Abstract Background Differentiating secondary headache from primary headache on history alone can sometimes be difficult. Headache “plus” other subtle cognitive features improves prediction. Patients and relatives may attribute subtle cognitive or behavioural changes to other causes (e.g. anxiety, low mood). Sematic verbal fluency - “how many animals can you think of in a minute” is commonly impaired on admission in patients with headache harbouring a tumour. We were interested whether SVFT at point of referral for scan would help predict a tumour and requested GPs report the SVFT on electronic referral for direct access scanning in cases with a history of headache suspicious of cancer. The aim of the pilot study was to establish if the SVFT was a “red flag” for secondary causes of headache. We report the results of a 20-month audit of cases. Material and Methods An electronic Protocol Based Referral (PBR) was developed for Headache Suspicious of Cancer to expedite scanning. The PBR sat alongside the routine e-DACI system that had been in use for some years. The GP was asked to complete the SVFT at the time of referral for scanning. Other data were gathered: PMH cancer; other symptoms/signs; co-morbid conditions and medications. Results GPs submitted requests for ePBR scanning in 669 cases over 20 months (62% females; Mean age 53: 60% <60 years). SVFT was completed on the request form in 381 (57%) cases.
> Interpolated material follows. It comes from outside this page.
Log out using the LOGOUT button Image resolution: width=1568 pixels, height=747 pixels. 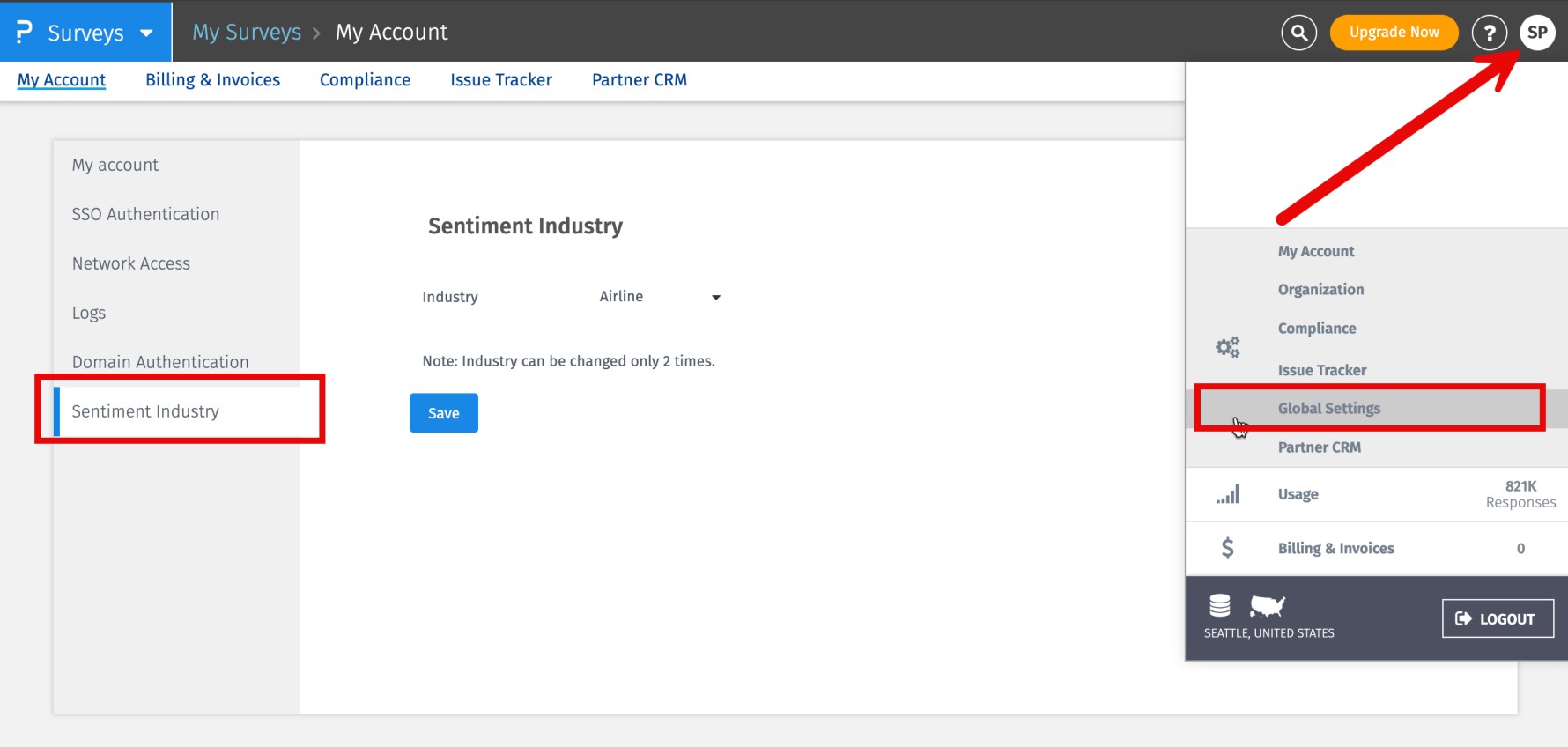[x=1497, y=618]
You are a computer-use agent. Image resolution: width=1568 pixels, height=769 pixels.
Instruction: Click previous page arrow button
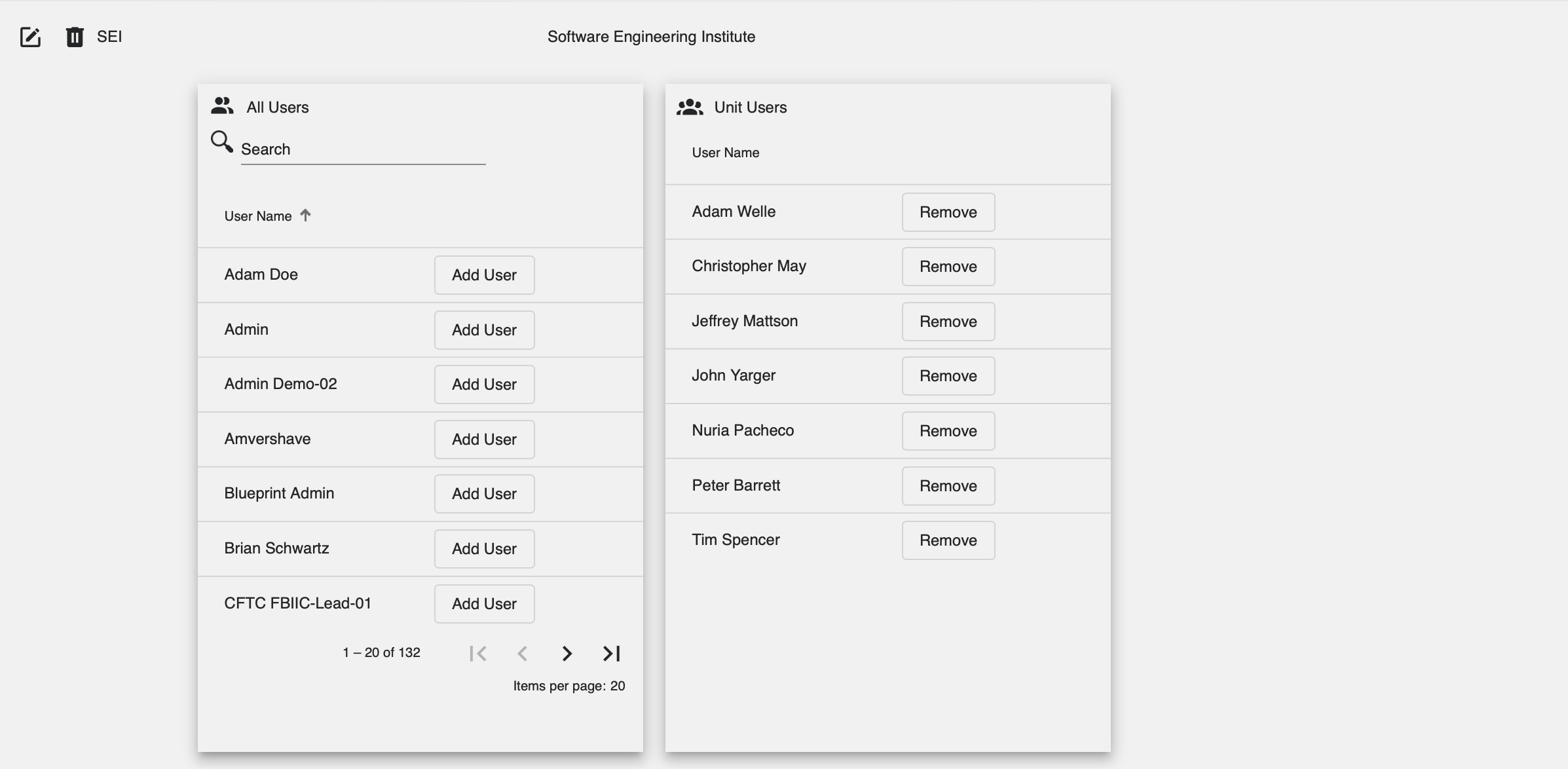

In these cases median SVFT was 17 animals. 11/381 cases were found to have cancer on scanning (2.9%): 10/188 cases with intracranial tumours had a SVFT <17 (5.32%) compared with one with a SVFT >=17. The median SVFT in cases with cancer was 10 animals. Other possible causes of SVFT <17 were - 53 psychiatric or chronic pain conditions on multiple drugs;12 were not native English speakers; 19 had co-existing dementia; 5 had small vessel disease; 4 cysts; 4 Giant Cell Arteritis ; 2 Chiari 1 malformation; PMH - encephalitis (1). Conclusion A SVFT result <17, at the point of referral for brain imaging, in patients with headache suspicious of cancer was associated with intracranial cancer in more than 1:20 cases, whereas a SVFT of >=17 was associated with cancer in 1:200 cases. SVFT may be an additional useful “red flag”. The most appropriate SVFT cut-off requires more research in a larger study. Low SVFT in headache patients may inform Cancer Referral Guidelines, improve the identification of secondary headache and help expedite cases.